For instance, you see this in our current era. Much of green thought, once rather decentralized, is increasingly steered to sell a global scam of carbon credits and a larger globalized jurisdiction on development that only puts oil companies and international banks that make money on trading and controlling the required markets in carbon futures. This only gives the carbon/oil/gas/coal raw material regimes greater control over development paths by institutionalizing them financially as well, instead of removing carbon.

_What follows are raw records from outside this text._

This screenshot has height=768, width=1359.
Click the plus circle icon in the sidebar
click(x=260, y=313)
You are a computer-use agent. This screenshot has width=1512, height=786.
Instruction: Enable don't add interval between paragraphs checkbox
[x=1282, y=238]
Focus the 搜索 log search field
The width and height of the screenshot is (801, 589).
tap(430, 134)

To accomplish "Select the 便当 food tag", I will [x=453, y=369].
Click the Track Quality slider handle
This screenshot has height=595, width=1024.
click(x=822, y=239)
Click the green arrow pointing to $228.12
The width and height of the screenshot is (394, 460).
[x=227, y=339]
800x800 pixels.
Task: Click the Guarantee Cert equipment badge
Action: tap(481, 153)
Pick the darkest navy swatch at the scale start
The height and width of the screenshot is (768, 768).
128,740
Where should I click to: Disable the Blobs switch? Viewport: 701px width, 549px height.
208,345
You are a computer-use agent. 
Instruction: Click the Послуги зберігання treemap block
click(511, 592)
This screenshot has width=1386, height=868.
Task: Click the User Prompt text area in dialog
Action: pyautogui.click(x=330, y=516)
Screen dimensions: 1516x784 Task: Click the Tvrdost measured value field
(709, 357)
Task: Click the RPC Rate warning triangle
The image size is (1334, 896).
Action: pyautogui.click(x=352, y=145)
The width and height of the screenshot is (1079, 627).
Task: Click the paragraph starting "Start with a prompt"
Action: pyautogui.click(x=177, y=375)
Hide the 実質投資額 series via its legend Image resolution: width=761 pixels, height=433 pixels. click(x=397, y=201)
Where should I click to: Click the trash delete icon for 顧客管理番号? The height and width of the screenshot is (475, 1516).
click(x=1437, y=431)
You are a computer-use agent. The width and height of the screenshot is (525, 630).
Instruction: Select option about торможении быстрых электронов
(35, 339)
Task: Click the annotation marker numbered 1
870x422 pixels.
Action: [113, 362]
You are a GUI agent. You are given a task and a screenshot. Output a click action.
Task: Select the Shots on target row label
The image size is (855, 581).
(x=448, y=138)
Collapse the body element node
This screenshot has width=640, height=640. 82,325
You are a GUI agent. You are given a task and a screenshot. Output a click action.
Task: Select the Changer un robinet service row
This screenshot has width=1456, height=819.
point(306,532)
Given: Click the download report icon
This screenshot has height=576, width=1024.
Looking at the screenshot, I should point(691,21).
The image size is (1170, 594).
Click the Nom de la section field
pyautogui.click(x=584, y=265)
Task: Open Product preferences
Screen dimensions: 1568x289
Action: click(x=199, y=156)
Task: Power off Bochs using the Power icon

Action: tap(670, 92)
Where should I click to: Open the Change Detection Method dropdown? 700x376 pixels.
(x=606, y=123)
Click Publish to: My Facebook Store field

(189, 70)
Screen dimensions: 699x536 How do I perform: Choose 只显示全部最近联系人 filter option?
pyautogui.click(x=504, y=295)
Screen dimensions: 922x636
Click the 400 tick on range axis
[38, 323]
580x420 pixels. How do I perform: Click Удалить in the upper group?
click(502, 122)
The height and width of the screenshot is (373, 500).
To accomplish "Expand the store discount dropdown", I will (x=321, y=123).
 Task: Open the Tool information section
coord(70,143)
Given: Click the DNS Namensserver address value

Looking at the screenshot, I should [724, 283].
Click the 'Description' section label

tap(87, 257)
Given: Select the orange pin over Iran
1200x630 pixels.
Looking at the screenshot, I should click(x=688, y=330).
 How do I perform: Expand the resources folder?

So many other real issues of our environment--human and other species' health, chemical pollutions, and economic localization--are far more important and far more dangerous to ignore. Meanwhile, massive propaganda implies state-forced carbon trading will solve everything. It will only make the billionaires richer and the globalizers more in control of the poorer areas of the world without any connection to environmentalism. This corporate/state propagandized carbon regime has nothing to do with sustainable economics alternatives because it means only neo-carbon imperialism projects for everyone else, tax breaks for the real polluters, and they are granted the rights to pollute in the process. All real environmental concerns get increasingly left without 'elite sponsorship' except this strange one for carbon that merely encourages even greater globalized unrepresentative elite jurisdiction, greater global massive profits on novel state-forced markets in an unmonitorable commodity, carbon, (what a great scam--how do you trade an unmeasurable gas on a stock market as a futures contract? It will soon be even more corrupt than arrangements that created the U.S. mortgage housing bubble, in a 'carbon credits bubble'). It may lead to a greater corrupt raw material regime of oil being unchallenged after it is given rights to pollute via carbon credit frameworks.
Meanwhile, the real environment gets more toxic on the tangible pollution pathways--and social pressures mount against it. Though how they mount and what praxis they take is of great importance. Many praxis ideas offered just lead to more environmental degradation, consolidation, and lesser representation.
Conclusion
To make a sustainable movement toward greening requires a formal institutional plan, because [1] mere autarky by itself without a way of dealing with cross-border pollution issues can contribute toward greater environmental problems instead of remove them (as the ex-Soviet Union area went from bad to worse for instance with regional independence and the quick dying of green sentiment in the process); [2] and because informal party change is unable to reach sustainability by itself.